Yuricon was an anime convention geared toward fans of yuri anime and manga.  The first Yuricon event was held in 2003 in Newark, New Jersey with about 200 attending, although Yuricon has existed as an online entity since 2000. The event was organized by Yuricon, LLC., which continues to run Yuri-focused events of its own, collaborates with other organizations to hold unique events, and hosts contests.

History
In 2000, Erica Friedman founded Yuricon on Usenet with the name of "Anilesbocon" but this was changed to Yuricon in 2003 in an effort to better "celebrate Yuri in anime and manga." In 2003, the organization had a "three-day anime and manga convention" in Newark, New Jerey.

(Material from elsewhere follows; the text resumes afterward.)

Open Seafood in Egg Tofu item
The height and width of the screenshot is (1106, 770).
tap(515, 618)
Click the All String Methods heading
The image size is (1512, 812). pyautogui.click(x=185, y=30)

Two years later, Yuricon hosted an event in Tokyo and co-sponsored Onna!, together with the Shoujo Arts Society, which focused on women's roles in animation and comics. Two years after that, in 2007, Yuricon ran a small one-day event, named Yurisai, to recreate the feel of the Tokyo event from 2005. During this time period, Yuricon hosted several panels, cosplay events, anime music video contests, and other competitions, while Yuricon maintained a library of yuri manga for attendees to read. 

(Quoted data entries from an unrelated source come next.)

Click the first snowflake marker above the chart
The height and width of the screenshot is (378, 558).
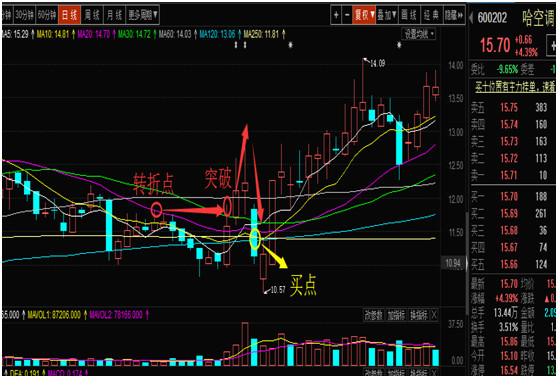click(x=291, y=45)
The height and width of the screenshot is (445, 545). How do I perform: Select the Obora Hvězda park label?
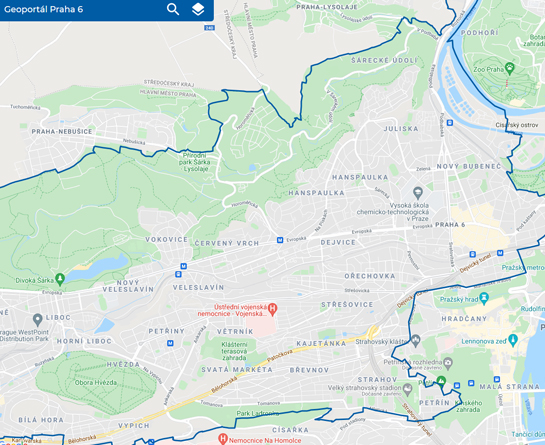pos(96,383)
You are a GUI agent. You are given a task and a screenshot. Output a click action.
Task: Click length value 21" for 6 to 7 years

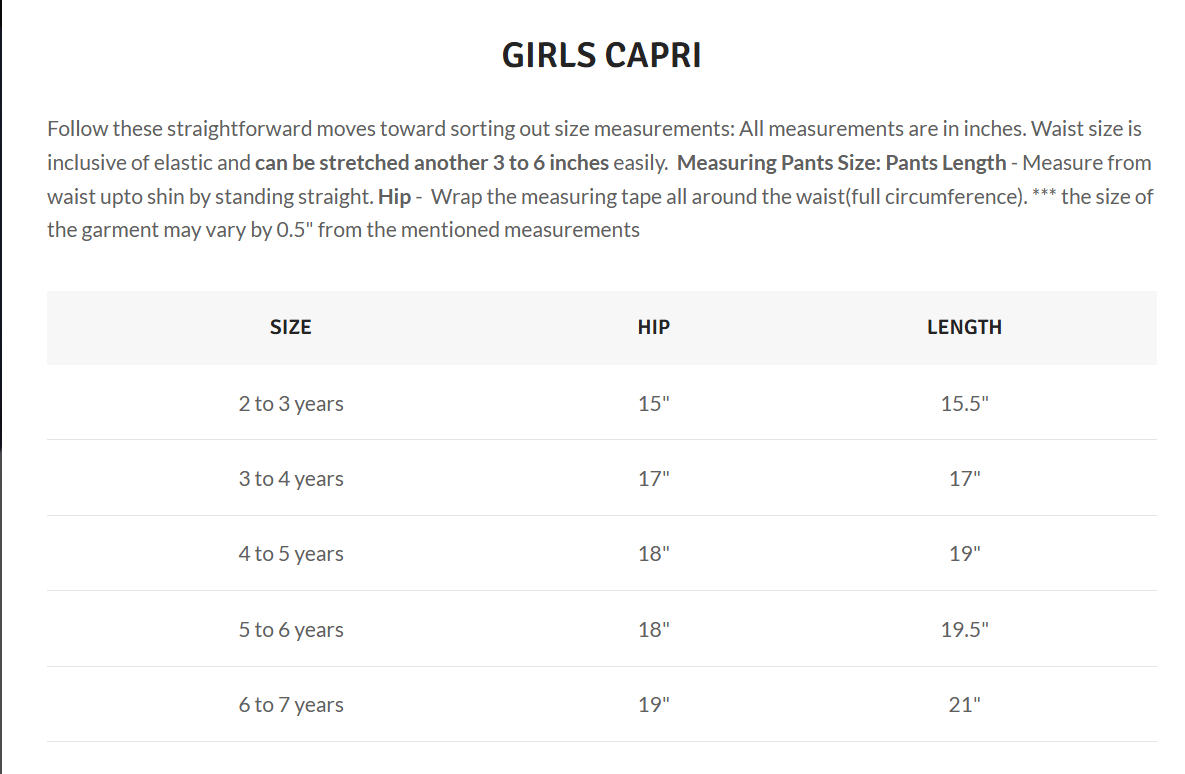[x=964, y=705]

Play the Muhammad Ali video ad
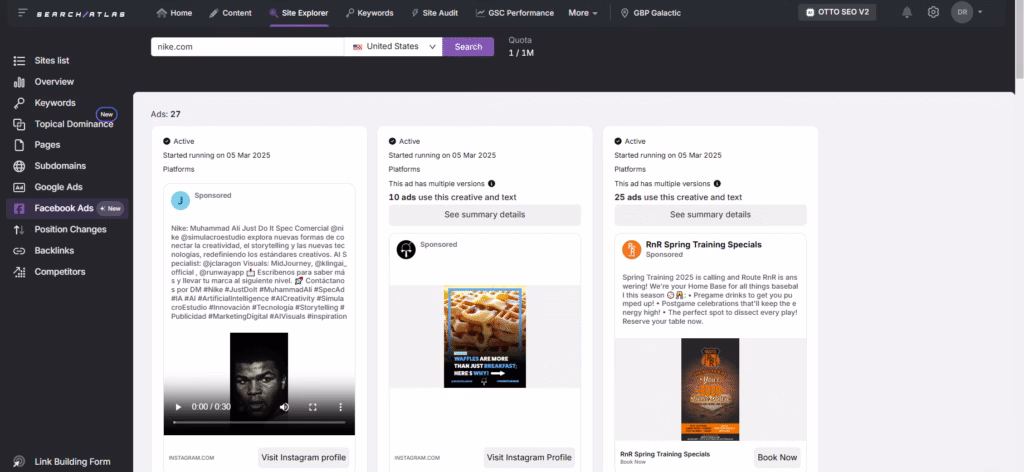coord(178,407)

Some years later, in 2011, Yuricon moved to a new website. The same year, the Kyoto International Manga Museum added works published by ALC Publishing, the publishing arm of Yuricon, into its permanent collection. Also that year, Renbooks, an Italian publisher announced that an Italian edition of Rica 'tte Kanji!? would be published. The following year, ALC Publishing announced a partnership with JManga to publish two stories: POOR POOR LIPS!, Kimi no Tamenara Shineru. and 
three other yuri comic titles. The next year, Okazu, then just a blog of Friedman, joined the domain of Yuricon and ALC publishing stopped publishing new material.

In later years, the webpage of the Yuricon website as a whole was improved, while the group's founder, Erica Friedman, asked for donations to ensure that Yuricon and Okazu are "on the cutting edge of Yuri Culture." Later, the new-and-improved Yuricon store would be opened and the page listing yuri essays would be improved. Them, in May 2018, Friedman appeared at a guest panelist at AnimeNEXT in Atlantic City, NJ. The following year, Yuricon joined forces with PacSet to launch a guided trip across Japan "dedicated to the Yuri genre of Japanese animation and manga," which would take place in September of that year. The same year, Eric Friedman appeared at the Toronto Comic Arts Festival to celebrate 100 years of Yuri, while speaking at various other events that year.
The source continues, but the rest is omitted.